Бонсаи — страница 5 из 30

Кэррингтон звонком вызывает Мелани, и та с недовольным видом приносит следующее блюдо.

Но доктора уже не остановить, ему необходимо высказаться до конца. Отодвинув тарелку и скомкав салфетку, он скрещивает руки на груди и увлеченно продолжает:

— При обычных условиях протекания болезни никаких особых психологических проблем не возникает: боль сливается с вызывающей ее причиной, и их трудно отличить друг от друга. Но если первопричина зла, несмотря на все предпринятые меры, не исчезает, боль начинает принимать для больного некие самостоятельные формы. Она начинает существовать как бы отдельно от его болезни. И, следуя своим неписаным законам, бродит по телу. Больной с испугом ждет ее прихода. Пытается договориться с ней, найти общий язык. Мне часто вспоминается одна великолепная стихотворная строка, если не ошибаюсь, Бодлера: «Будь мудрой, боль моя, живи спокойно…» Боль становится как бы сотоварищем человека, извечным и строящим гримасы собеседником, навязчивой, неотступно преследующей силой…

Кэррингтон со стуком роняет вилку, подбирает ее — как раз достаточно времени, чтобы придать лицу нужное выражение, — после чего громко восклицает:

— Вспомните об инвалидах с ампутированными конечностями! У них болит существующий лишь в их сознании образ, нечто абсолютно нереальное.

Доктор Аргу тотчас перехватывает инициативу:

— Вот почему мы вынуждены производить отбор среди тех несчастных, которые приходят к нам, но что поделаешь, мест для всех желающих попросту не хватает… В первую очередь мы принимаем неизлечимо больных и инвалидов с ампутированными конечностями. Именно последнего обстоятельства и не могут нам простить горожане. Конечно, мы постоянно расширяемся, но все равно забиты под завязку. А в результате в городе начинают поговаривать шепотком: «Если вы дадите им на лапу… Если не жаль выложить целое состояние…» И тому подобное, догадаться нетрудно!

Доктор Аргу замолкает, но потом, как бы собравшись с силами, сам же нарушает тишину:

— Сказать ему?

Кэррингтон пожимает плечами:

— Почему бы и нет.

— Ну так вот, — тихо говорит доктор. — Вам надо еще кое-что узнать.
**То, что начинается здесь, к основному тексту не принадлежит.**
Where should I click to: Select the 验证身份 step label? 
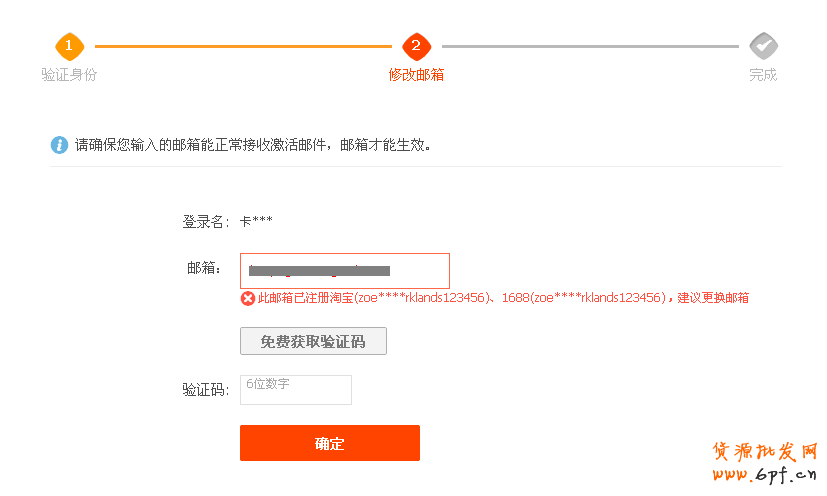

Даже в стенах центра нет единого мнения по поводу применяемых нами лечебных методов… да чего уж там, если уж совсем откровенно, то могу честно сознаться, что я, например, не ахти как лажу с доктором Патриком Мелвиллем… Патрику тридцать пять. Он блестящий врач, но, как говорится, себе на уме, у него свое мнение, свои теории…

— Любопытно было бы узнать, какие именно, — перебивает доктора Кларье.

— Да ради Бога, если вас это интересует, то пожалуйста, в двух словах: он одобряет ту сторону моей деятельности, что связана с применением разработанного мной эликсира, то есть с принципами ухода за безнадежными больными, но не согласен с тем, что я с помощью химических составов пытаюсь также лечить и стойкую боль. Только умело проводимая психотерапия, утверждает он, может открыть дорогу к выздоровлению. Я все это преподношу, конечно, довольно карикатурно, но тем не менее когда мы с ним спорим, дело чуть до драки не доходит.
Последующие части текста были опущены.